McMillan made a deep, profound impression on me, and it has not surprised me that he went on to live a life of service as a member of the House of Representatives after his basketball days were over.

Here is the poem that he recited in that stifling gymnasium in Madisonville, Ky., in July, 1970:

 

One ship drives east, the

other drives west

With the selfsame

winds that blow.

‘Tis the set of the sails

and not the gales

Which tells us the way

to go.

Like the winds of the sea are

the ways of fate,

As we voyage along

through life:

‘Tis the set of a soul

that decides its goal,

And not the calm or the

strife.

 

I committed the poem to memory and, with my first college teaching job, recited it to my students on the first day of class.

A creature of habit, I have continued the practice ever since.

We analyze the poem. What hidden themes, themes that we will encounter in the course, can we find in the lines of the poem?

Students are very astute, and you suggest, for example, in an American history course that ships are used for warfare, and that surely we will discuss various wars in American history.

Someone else chimes in that ships are also used for commerce and that we will discuss the ebb and flow of the American economy in the course.

Yet another student states that the ship sailing west suggests the significance of westward expansion in American history.

We go on, playing with these themes and topics, and before long, students have a pretty good grasp of what the course is all about.

Then, after a time, I ask the students to personalize the poem.

What does the poem have to say to you as a student in this course?

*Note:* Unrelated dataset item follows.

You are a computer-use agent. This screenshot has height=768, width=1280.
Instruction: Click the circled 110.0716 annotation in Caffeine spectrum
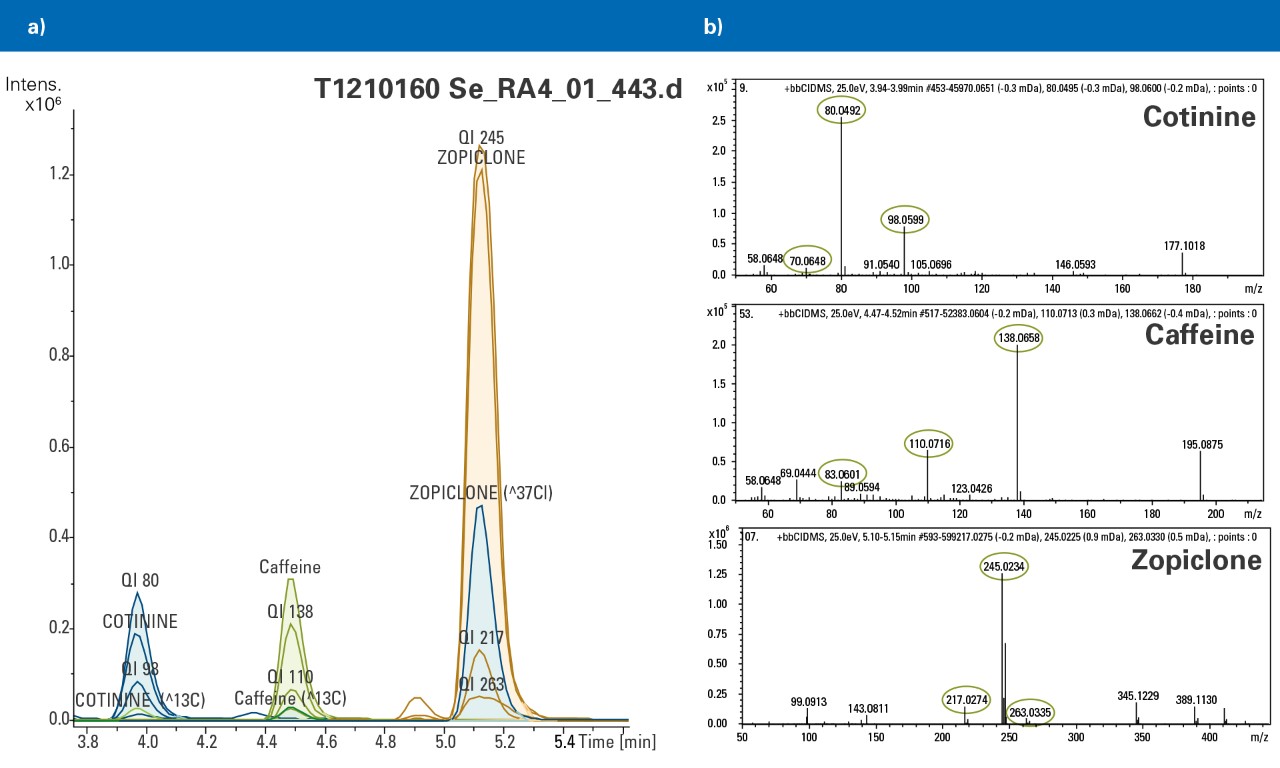click(928, 443)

What does it have to say to you as a person? What motivates you? What particular challenges do you face? What do you want out of life? After all, “‘tis the set of the soul that decides the goal, and not the calm or the strife.”

We went through the ritual again in each of my courses this semester.

I recite the poem for selfish reasons. It serves as a useful tool to keep me on course, to help me remember that while I most assuredly teach the discipline and the subjects of history, I teach students as well.